Brokerage houses expect this surprise move by RBI to suck out more than Rs 3 lakh crore liquidity from the banking system. They see limited impact on banks’ earnings.Other intention of the central bank may be to support government bond yields that fell below repo rate on last Friday, they say.
Nomura says the RBI move is marginally negative for banks as it will lead to a negative carry on Rs 3.25 lakh crore of deposits and possibly some pull-back in treasury yields.
Hence, banks, especially PSU banks that have rallied in the past two weeks, will see some near-term correction, it feels.
However, the brokerage house doesn't see any reason to turn negative on banks beyond the initial negative reaction as the net interest margin impact will be temporary and that too of just 2 basis points on FY17 NIMs.
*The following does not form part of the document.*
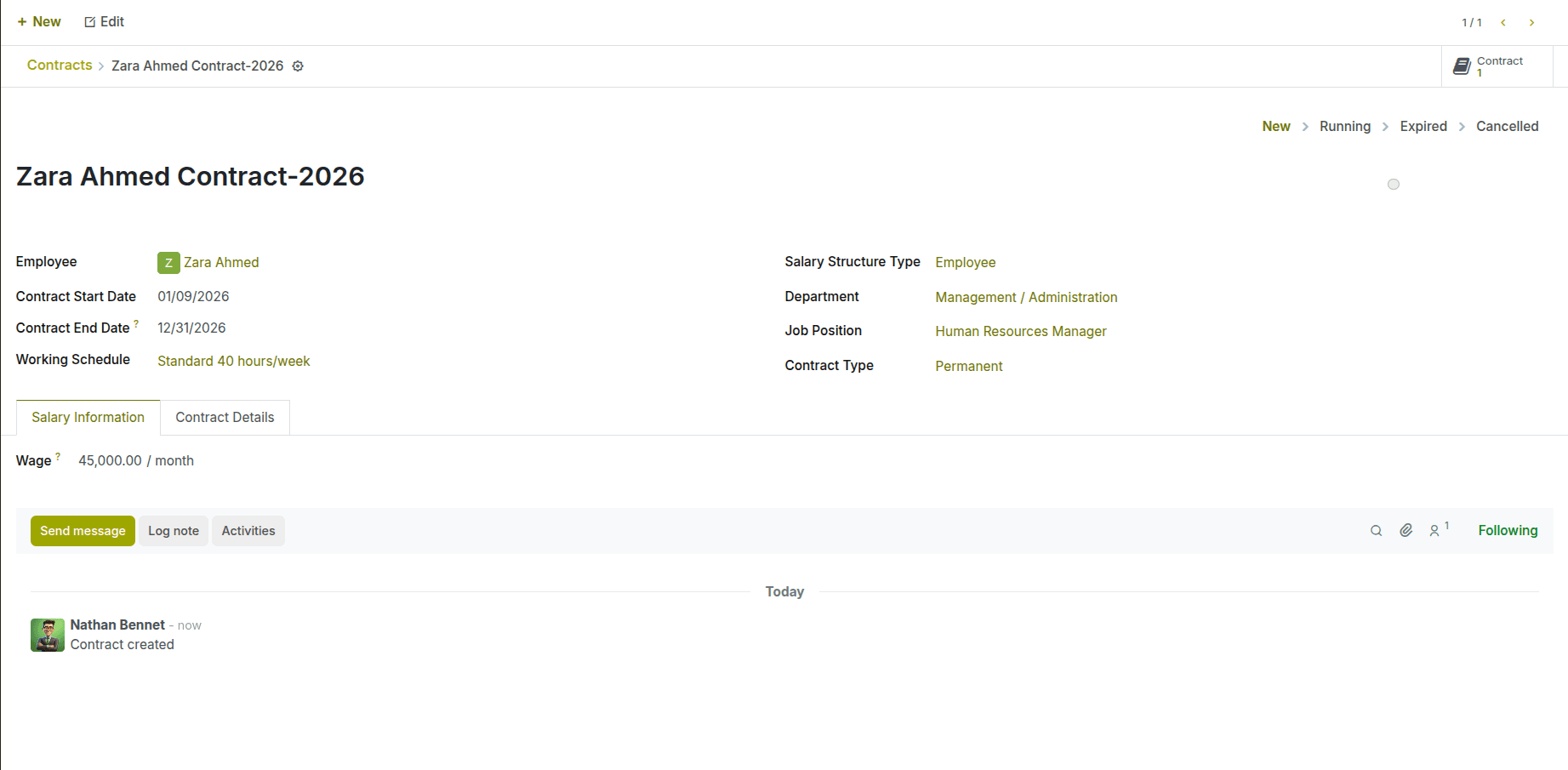Click the Log note button

[173, 530]
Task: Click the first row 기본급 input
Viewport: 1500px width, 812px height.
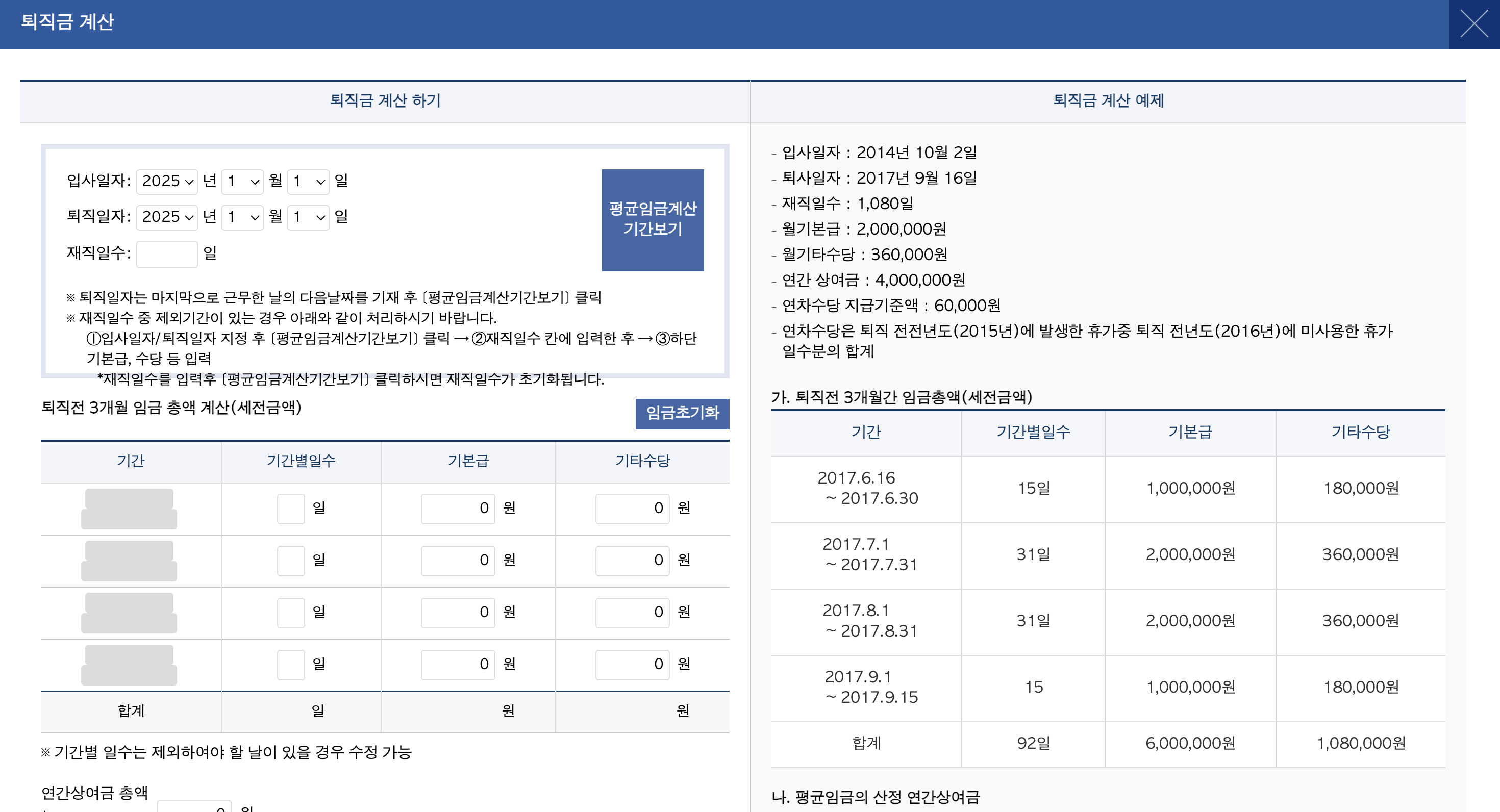Action: (458, 508)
It says while government securities downtrend could get limited in the near term, it does provide macro stability, especially to the currency and this move does not have any bearing on SME/LAP asset quality risk that could manifest due to demonetisation.
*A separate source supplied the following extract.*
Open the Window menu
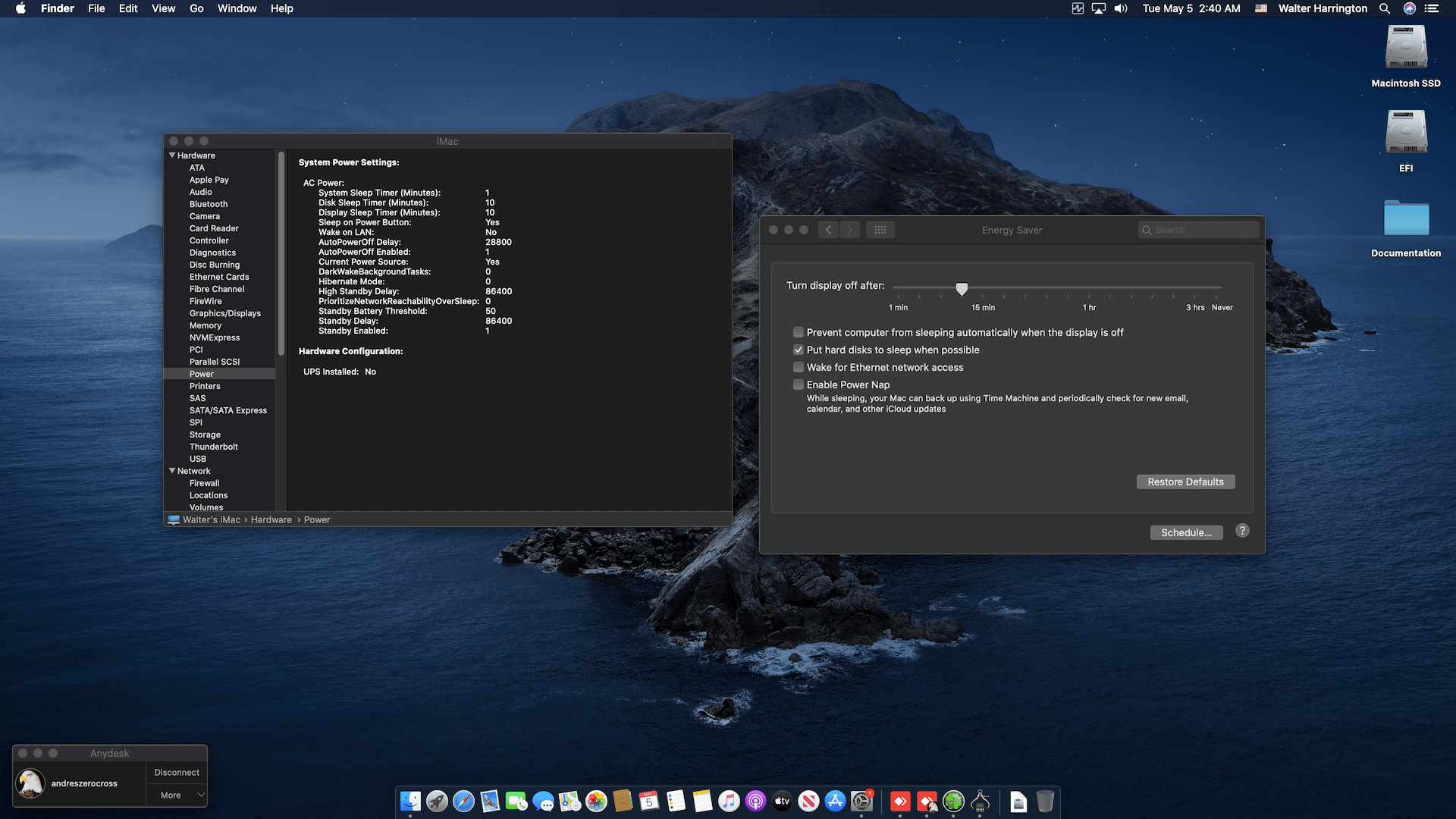Screen dimensions: 1456x819 pos(237,8)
Bank of America Merrill Lynch also says effectively, this does not materially impact banks in a big way. The impact due to this is around Rs 750 crore for the whole system or around 1 basis point from margin standpoint.
Assuming CRR move stays, the brokerage house says it could see partial reversal in bond yield gains and if recent CRR move is extended, then it may make bank lending rate cuts harder to come by.
"Incremental cash reserve ratio effectively means that the CRR requirement has moved up to 7 percent of deposits from 4 percent currently, back to levels seen in 2007-08," Goldman Sachs says, adding this is incrementally negative for the system as it would already have an impact on profitability due to a lower loan-to-deposit ratio (LDR) and limited scope for further capital gains on the bond portfolio of banks.
It believes banks will need to revisit their deposit rates aggressively, or raise lending rates to offset the impact which looks less probable, given sluggishness in credit demand.
Deutsche Bank says the immediate reaction of banks would be to cut deposit rates, especially retail term deposit sharply – maybe by 50-100 bps, to reduce the cost drag and MCLR (marginal cost of funds based lending rate) reduction could be pushed back (or will be lower than deposit rate cuts), as the increased negative carry on CRR may allow MCLR to be kept high.
This should limit the NIM decline, but a likely slower near term growth will be net negative for the banks, it feels.